Document:
- Born: 31 January 1989 (age 37)
- Occupations: Dancer; Choreographer; Actor;

= Juvat Westendorp =

Dutch dancer, choreographer and actor

Juvat Westendorp (born 31 January 1989) is a Dutch dancer, choreographer and actor. He starred in the films Men at Work: Miami (2020), Silverstar (2022) and Happy Single (2023). He also played a small role in the soap opera Goede tijden, slechte tijden.

== Career ==

=== Film and television ===

Westendorp played a role in the soap series Malaika, a television series about people who work in healthcare. In 2015, he played a small role in the soap opera Goede tijden, slechte tijden. He left the show after two months and his character Ardil Baydar died in the show. In 2017 and 2018, he played a role in the soap series De Spa which takes place at a luxury wellness center.

He played a lead role in the 2018 film Nachtwacht: De poort der zielen directed by Gert-Jan Booy.

Listed records:
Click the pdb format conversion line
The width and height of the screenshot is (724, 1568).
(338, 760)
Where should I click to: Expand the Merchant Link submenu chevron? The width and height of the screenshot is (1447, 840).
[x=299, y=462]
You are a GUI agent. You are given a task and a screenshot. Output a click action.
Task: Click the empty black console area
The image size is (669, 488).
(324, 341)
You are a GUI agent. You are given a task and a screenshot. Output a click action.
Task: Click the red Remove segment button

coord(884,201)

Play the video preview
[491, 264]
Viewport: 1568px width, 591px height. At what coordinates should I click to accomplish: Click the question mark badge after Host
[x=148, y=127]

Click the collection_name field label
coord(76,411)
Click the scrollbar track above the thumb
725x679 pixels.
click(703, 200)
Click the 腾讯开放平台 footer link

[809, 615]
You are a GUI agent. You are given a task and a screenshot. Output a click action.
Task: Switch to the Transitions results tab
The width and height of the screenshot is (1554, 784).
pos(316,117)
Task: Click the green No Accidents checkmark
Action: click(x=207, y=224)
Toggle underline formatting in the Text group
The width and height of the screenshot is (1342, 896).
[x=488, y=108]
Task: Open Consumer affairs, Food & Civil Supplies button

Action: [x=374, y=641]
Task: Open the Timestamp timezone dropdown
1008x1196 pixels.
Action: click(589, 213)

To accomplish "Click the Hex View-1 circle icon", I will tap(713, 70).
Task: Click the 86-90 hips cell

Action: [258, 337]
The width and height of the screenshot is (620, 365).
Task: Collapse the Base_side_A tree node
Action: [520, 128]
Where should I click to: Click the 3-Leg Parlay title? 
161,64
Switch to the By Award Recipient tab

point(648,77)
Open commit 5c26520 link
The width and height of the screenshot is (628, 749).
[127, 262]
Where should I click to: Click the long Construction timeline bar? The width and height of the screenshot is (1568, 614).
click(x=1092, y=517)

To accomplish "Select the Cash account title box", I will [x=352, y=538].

Exercise goal: Copy out the entire text on Juvat Westendorp word for word. The items are separate material, unrelated to the text on Juvat Westendorp.

Expected answer:
- Born: 31 January 1989 (age 37)
- Occupations: Dancer; Choreographer; Actor;

= Juvat Westendorp =

Dutch dancer, choreographer and actor

Juvat Westendorp (born 31 January 1989) is a Dutch dancer, choreographer and actor. He starred in the films Men at Work: Miami (2020), Silverstar (2022) and Happy Single (2023). He also played a small role in the soap opera Goede tijden, slechte tijden.

== Career ==

=== Film and television ===

Westendorp played a role in the soap series Malaika, a television series about people who work in healthcare. In 2015, he played a small role in the soap opera Goede tijden, slechte tijden. He left the show after two months and his character Ardil Baydar died in the show. In 2017 and 2018, he played a role in the soap series De Spa which takes place at a luxury wellness center.

He played a lead role in the 2018 film Nachtwacht: De poort der zielen directed by Gert-Jan Booy.